Retype the records from the line with "Where should I click to: Click" to the line with "coord(932,14)", both included.

----------------------------------------

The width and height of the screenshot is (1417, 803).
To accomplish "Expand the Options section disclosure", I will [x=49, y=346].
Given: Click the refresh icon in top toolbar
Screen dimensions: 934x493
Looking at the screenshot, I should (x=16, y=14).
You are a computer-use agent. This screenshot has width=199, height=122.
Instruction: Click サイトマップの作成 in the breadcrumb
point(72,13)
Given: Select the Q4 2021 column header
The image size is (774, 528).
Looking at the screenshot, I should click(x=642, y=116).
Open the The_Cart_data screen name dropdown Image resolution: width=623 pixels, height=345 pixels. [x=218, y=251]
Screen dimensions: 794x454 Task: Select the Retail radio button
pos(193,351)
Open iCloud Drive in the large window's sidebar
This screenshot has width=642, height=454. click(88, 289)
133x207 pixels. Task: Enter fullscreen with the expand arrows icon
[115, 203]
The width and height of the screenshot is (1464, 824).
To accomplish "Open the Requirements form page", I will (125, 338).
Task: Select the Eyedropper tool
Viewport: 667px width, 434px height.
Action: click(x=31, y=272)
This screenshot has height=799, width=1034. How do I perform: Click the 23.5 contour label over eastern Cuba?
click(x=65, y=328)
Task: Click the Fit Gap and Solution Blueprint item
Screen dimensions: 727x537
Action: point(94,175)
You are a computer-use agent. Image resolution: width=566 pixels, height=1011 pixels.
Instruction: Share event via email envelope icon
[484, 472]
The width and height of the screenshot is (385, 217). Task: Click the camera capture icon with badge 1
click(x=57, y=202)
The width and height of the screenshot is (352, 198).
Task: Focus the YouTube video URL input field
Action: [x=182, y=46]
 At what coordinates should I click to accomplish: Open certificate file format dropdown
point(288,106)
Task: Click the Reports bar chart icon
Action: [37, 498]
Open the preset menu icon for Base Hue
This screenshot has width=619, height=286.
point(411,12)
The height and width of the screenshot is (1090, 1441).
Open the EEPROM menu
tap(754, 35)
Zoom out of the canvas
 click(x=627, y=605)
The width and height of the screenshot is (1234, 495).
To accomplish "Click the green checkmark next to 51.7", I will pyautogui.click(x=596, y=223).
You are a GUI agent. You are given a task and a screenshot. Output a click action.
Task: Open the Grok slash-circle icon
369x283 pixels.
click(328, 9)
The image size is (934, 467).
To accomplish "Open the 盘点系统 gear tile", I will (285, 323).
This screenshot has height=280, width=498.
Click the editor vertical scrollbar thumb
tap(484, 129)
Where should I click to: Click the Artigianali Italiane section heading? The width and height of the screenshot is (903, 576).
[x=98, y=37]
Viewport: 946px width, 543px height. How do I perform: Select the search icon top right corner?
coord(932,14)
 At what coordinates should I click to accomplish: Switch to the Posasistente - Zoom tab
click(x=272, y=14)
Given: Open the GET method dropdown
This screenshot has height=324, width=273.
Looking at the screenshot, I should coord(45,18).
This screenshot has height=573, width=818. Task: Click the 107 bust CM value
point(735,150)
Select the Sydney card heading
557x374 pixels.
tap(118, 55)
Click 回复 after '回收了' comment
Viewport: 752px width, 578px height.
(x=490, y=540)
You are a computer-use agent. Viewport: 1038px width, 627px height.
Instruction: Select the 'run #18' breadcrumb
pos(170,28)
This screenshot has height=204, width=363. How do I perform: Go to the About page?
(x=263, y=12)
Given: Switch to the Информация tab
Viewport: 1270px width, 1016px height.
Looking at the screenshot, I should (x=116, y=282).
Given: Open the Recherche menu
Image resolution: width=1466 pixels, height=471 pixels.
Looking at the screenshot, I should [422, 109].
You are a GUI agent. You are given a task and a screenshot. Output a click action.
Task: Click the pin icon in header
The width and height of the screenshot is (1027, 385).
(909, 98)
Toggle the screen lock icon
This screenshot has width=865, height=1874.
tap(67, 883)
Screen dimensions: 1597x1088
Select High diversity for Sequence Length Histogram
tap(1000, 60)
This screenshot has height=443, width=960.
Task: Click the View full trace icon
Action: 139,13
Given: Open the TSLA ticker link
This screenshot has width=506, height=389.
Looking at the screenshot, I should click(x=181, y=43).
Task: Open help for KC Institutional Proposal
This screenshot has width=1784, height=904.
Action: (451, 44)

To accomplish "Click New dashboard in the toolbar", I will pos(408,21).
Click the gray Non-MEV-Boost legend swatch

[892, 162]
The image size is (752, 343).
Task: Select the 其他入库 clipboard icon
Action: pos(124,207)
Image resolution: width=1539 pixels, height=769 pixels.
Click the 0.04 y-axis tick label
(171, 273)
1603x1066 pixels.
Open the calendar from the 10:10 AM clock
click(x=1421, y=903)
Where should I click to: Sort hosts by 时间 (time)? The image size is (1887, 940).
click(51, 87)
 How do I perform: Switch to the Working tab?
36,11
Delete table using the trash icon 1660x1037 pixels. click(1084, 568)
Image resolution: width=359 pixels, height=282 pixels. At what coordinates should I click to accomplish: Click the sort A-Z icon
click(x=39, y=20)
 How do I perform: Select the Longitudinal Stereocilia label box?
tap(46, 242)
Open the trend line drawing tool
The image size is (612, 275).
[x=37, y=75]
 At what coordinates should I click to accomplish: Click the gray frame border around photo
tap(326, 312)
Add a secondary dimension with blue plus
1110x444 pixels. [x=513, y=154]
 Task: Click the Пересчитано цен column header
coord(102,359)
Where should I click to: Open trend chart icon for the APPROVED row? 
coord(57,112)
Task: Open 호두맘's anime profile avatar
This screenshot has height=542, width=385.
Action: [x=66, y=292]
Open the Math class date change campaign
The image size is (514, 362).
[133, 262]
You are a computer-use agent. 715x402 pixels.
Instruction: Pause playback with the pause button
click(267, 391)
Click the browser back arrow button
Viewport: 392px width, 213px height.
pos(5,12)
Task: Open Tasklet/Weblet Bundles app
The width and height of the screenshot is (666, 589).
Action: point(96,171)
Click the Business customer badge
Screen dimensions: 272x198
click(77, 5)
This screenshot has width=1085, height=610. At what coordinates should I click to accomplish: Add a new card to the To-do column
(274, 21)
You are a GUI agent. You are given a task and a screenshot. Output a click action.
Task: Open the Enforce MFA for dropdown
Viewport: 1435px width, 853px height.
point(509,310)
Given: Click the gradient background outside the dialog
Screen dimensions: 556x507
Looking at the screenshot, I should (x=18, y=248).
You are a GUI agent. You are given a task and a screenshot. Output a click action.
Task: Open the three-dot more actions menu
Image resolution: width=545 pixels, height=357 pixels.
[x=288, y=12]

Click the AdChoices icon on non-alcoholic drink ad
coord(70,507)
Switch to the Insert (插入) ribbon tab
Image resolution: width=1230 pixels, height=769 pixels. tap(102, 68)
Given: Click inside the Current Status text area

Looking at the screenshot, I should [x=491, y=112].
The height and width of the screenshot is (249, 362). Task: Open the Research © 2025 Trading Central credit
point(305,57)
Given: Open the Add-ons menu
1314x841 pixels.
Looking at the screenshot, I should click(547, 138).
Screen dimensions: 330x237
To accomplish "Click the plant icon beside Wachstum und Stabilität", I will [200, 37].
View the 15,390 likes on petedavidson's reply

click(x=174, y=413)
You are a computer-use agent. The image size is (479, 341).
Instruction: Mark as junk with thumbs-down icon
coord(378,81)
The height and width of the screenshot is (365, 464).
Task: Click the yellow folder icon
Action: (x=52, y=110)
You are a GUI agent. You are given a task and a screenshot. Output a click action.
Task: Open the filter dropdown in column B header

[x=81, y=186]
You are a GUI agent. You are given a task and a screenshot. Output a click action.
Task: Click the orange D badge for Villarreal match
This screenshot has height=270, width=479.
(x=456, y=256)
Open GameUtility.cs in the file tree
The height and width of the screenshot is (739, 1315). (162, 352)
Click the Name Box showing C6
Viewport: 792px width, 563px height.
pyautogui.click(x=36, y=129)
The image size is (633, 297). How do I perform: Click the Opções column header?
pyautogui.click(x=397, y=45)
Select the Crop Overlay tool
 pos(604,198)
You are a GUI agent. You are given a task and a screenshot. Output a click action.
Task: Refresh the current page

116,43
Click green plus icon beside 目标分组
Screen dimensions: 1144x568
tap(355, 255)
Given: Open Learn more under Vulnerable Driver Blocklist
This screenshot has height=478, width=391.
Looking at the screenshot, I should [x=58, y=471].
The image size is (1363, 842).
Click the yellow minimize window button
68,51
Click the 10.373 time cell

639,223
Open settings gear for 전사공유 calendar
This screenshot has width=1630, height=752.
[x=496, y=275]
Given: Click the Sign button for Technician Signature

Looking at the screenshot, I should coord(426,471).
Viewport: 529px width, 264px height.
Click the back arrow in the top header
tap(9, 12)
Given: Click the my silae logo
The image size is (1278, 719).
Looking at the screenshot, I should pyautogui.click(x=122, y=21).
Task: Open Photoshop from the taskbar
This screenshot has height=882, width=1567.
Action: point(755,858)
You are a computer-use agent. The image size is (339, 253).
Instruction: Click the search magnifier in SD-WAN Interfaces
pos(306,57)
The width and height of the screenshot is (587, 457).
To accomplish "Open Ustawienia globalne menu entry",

----------------------------------------

**TASK SOLUTION:**
Where should I click to: Click the Artigianali Italiane section heading? The width and height of the screenshot is (903, 576).
[x=98, y=37]
Viewport: 946px width, 543px height. How do I perform: Select the search icon top right corner?
coord(932,14)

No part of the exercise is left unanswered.